Depois da greve - e em alguns casos mesmo antes –, alguns líderes se ligaram a grupos de ação armada, buscando responder com violência a violência do regime. Essa orientação, que foi a de vários grupos de esquerda a partir de 1968, acabou levando a oposição a uma situação ainda mais desastrosa do que a que já conhecíamos desde 1964. Mas, note-se bem, o sindicato de Osasco, como sindicato, limitou-se à greve. A participação política de alguns dos seus líderes e militantes é coisa paralela ou, mais ainda, posterior à greve.

IHU On-Line - O senhor percebeu mudanças na luta sindical brasileira, no decorrer desses 40 anos? A partir de que momento as transformações começaram e por quê?
Francisco Weffort
- O movimento cresceu muito depois de 1978. E particularmente depois de 1985. Cresceu e politizou-se, ou seja, aliou-se a líderes políticos e a partidos políticos, ou formou novos líderes e novos partidos. O Lula e o PT são os produtos mais importantes deste processo de politização do sindicalismo, mas não os únicos. Por outro lado, cresceu muito a participação do funcionalismo público, dos bancários, dos professores etc., tornando o movimento sindical basicamente um movimento de classe média.

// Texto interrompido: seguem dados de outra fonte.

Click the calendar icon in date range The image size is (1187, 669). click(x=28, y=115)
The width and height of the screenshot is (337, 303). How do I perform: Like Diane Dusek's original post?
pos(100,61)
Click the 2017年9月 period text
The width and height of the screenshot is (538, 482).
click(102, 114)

Além disso, o sindicalismo se politizou no sentido de que se tornou cada vez mais ligado aos governos, seja em nível municipal e estadual, seja em nível federal. Com a eleição do Lula, esta tendência se tornou ainda mais acentuada.
  
IHU On-Line - Por que essas mobilizações entre estudantes e operários não ocorrem mais na conjuntura atual? O espírito militante está adormecido?
Francisco Weffort
- As mobilizações não ocorrem porque seus líderes estão todos no governo (seja este municipal, estadual ou federal). E, quando os líderes não estão no governo, eles estão perto, sempre com alguma influência. As mobilizações deram lugar aos lobbies, ou seja, grupos de pressão que atuam nos corredores e nas ante-salas dos palácios.
 
IHU On-Line - O “novo sindicalismo” perdeu força na sociedade atual? Qual é a sua principal dificuldade de se manter, atualmente?
Francisco Weffort
- O sindicalismo perdeu força, tanto o novo quanto o velho. Hoje os sindicalistas se tornam facilmente vereadores, deputados, senadores e até governadores e presidentes. Numa situação como esta, o sindicalismo tende naturalmente a perder força.

IHU On-Line - Como o senhor percebe a negociação para a aprovação da emenda constitucional que reduz a jornada de trabalho de 44 horas para 40 horas semanais? Segundo a proposta, os trabalhadores abririam mão de aprovar a ratificação pelo Brasil da Convenção 158 da Organização Internacional do Trabalho (OIT). Essas iniciativas são vantajosas para os trabalhadores? De que maneira essas mudanças podem alterar as relações entre empregados e empregadores?
Francisco Weffort
- O problema grave do tipo de capitalismo em que vamos entrando desde os anos 1990 é que o emprego cresce muito menos do que o investimento de capital. Estamos recebendo enormes quantidades de investimentos desde a estabilização monetária do Plano Real e, não obstante, o emprego cresce num ritmo muito mais modesto. Um dos agravantes desta situação são os custos do trabalhador, do que está empregado, além do salário. Outro agravante são as dificuldades burocráticas para se admitir alguém, e mais ainda para se demitir alguém. É por isso que os sindicalistas aceitam abrir mão da Convenção 158 em troca de redução da jornada de 44 para 40 horas. Creio que a redução da jornada pode resultar em mais descanso e lazer para quem está empregado, mas não creio que vá resultar em mais oportunidades para quem está desempregado. Ao invés de criar novos empregos, vai resultar em mais estímulos para o aprimoramento do padrão tecnológico das empresas.